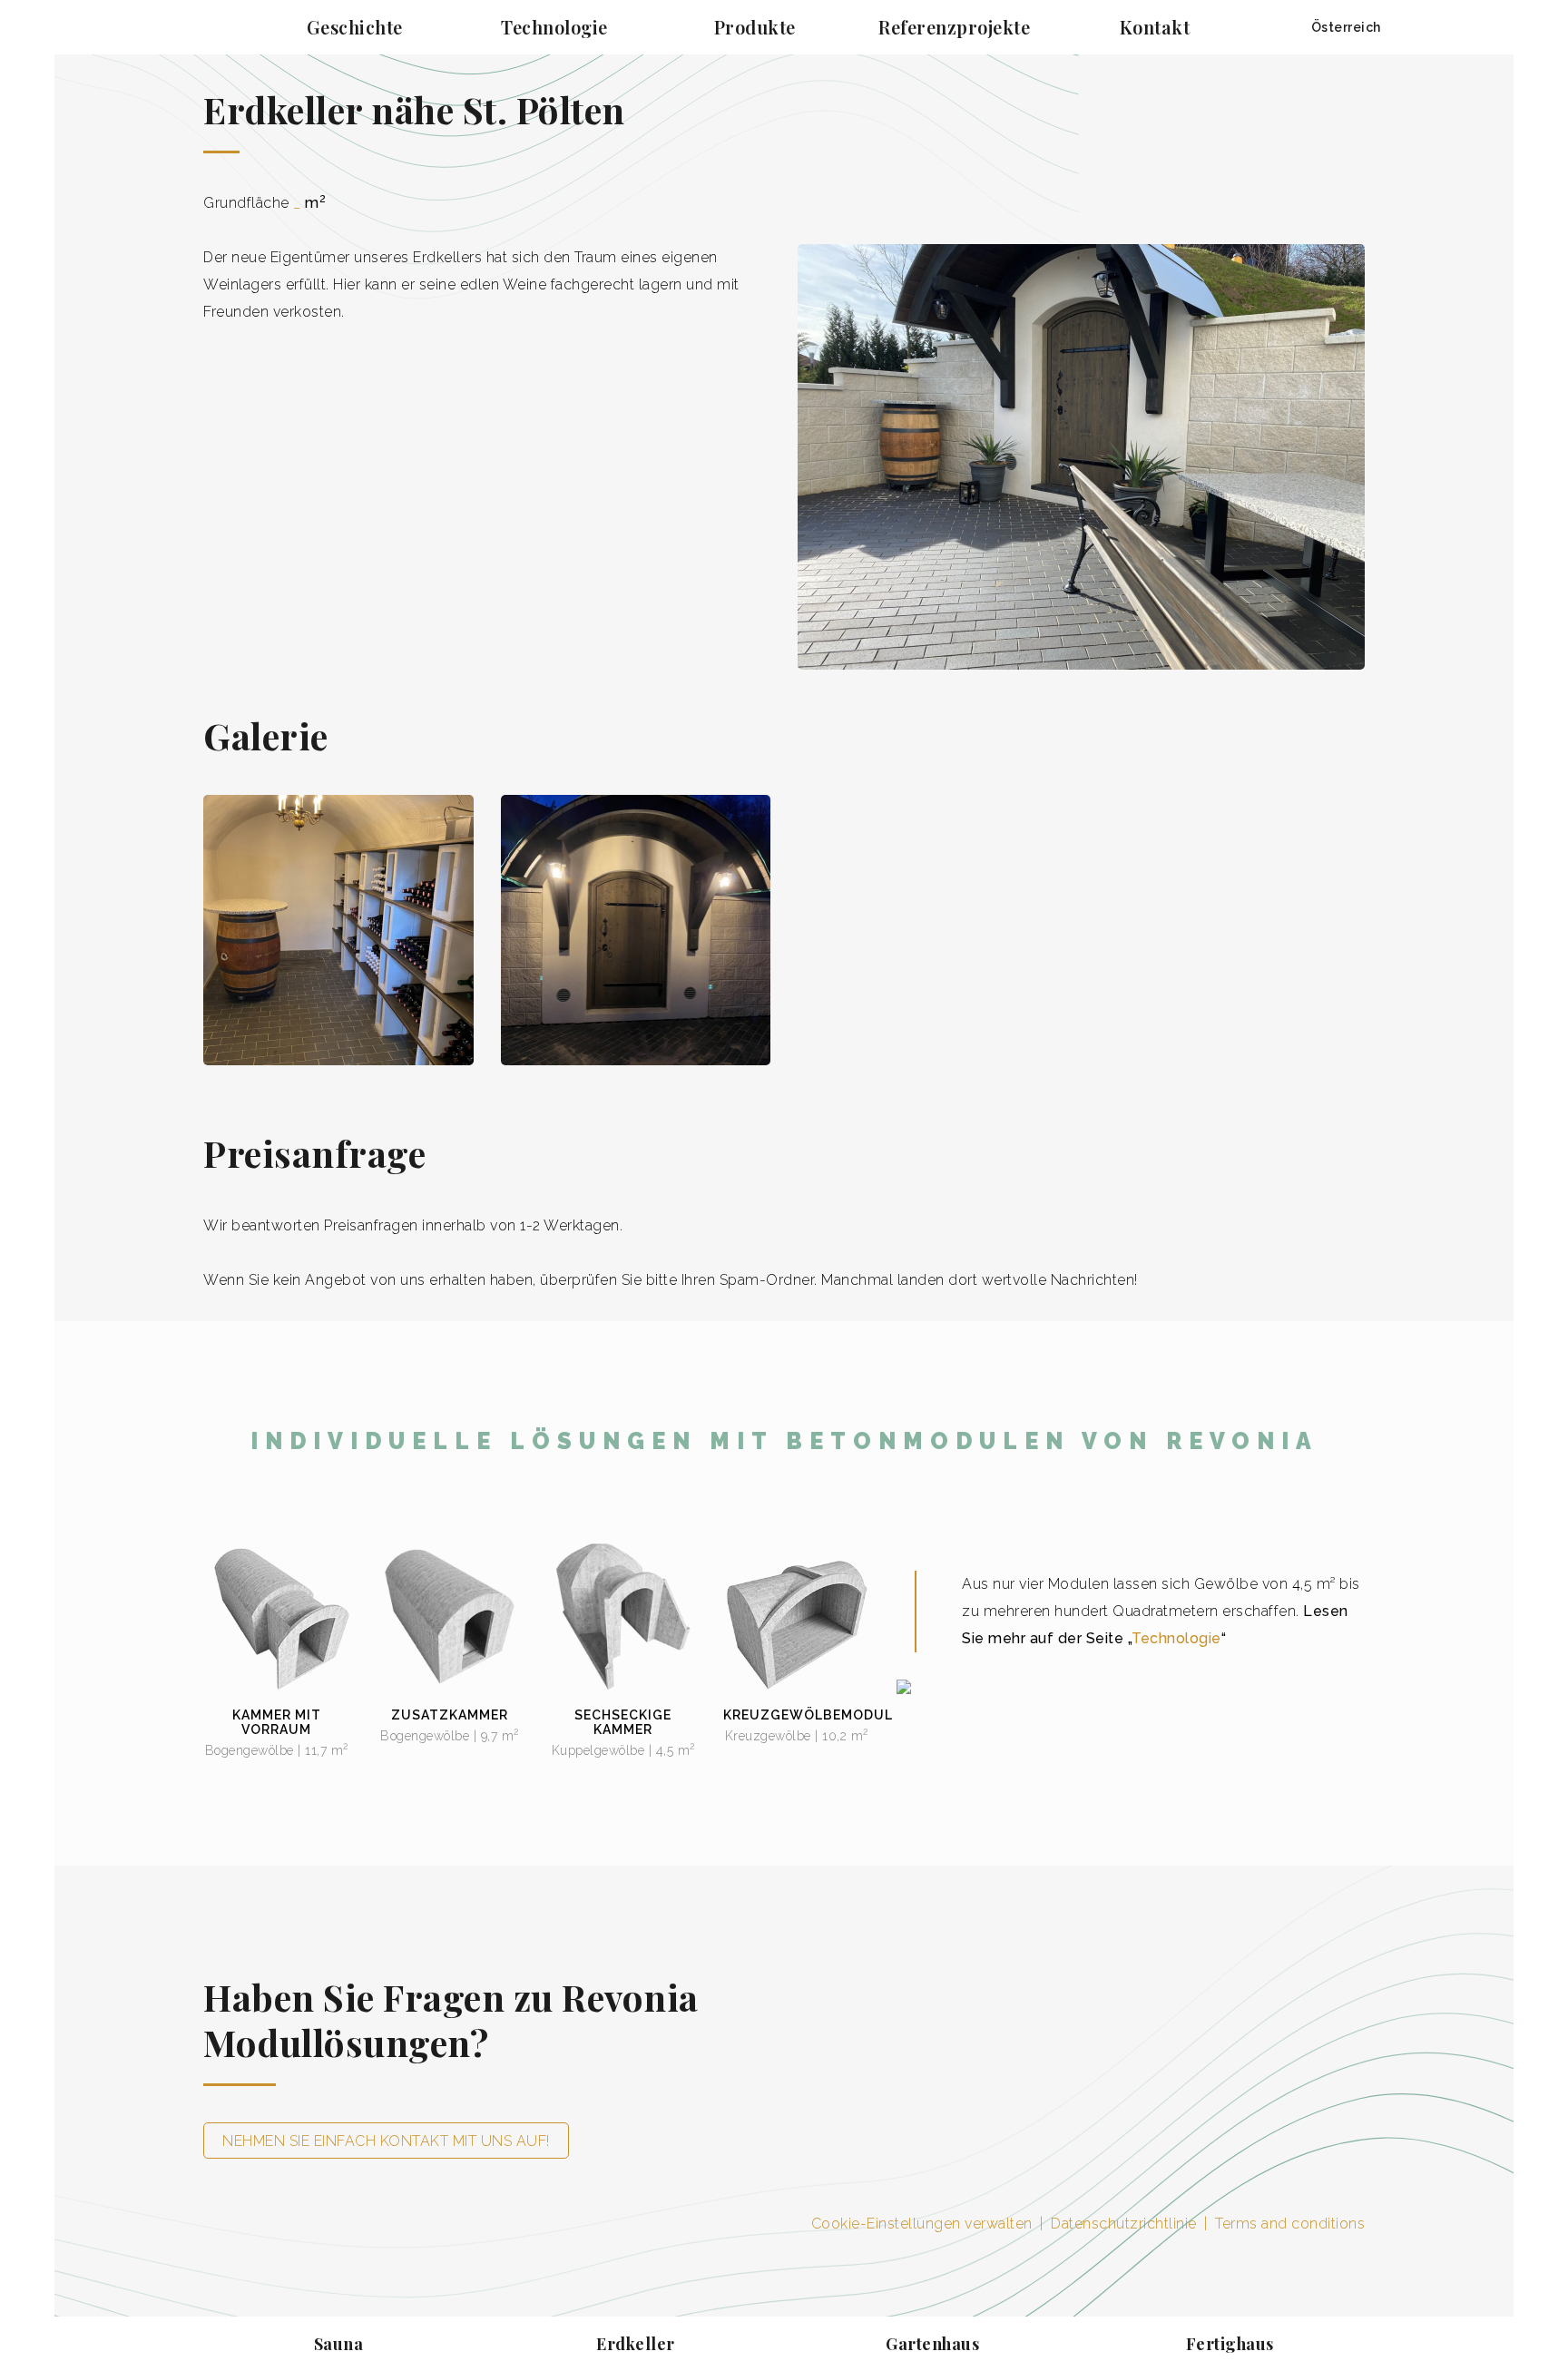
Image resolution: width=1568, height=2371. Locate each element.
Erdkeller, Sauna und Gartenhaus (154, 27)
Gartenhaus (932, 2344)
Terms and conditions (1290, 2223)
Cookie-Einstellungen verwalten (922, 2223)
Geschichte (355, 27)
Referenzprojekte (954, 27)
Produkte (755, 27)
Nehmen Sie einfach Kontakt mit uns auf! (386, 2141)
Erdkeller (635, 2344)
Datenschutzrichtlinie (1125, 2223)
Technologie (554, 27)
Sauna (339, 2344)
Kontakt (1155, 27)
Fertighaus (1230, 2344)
-- -- --
▸ Task prompt:
Copy each line in the listing where "Kontakt" appears.

▸ Answer for this exercise:
Nehmen Sie einfach Kontakt mit uns auf! (386, 2141)
Kontakt (1155, 27)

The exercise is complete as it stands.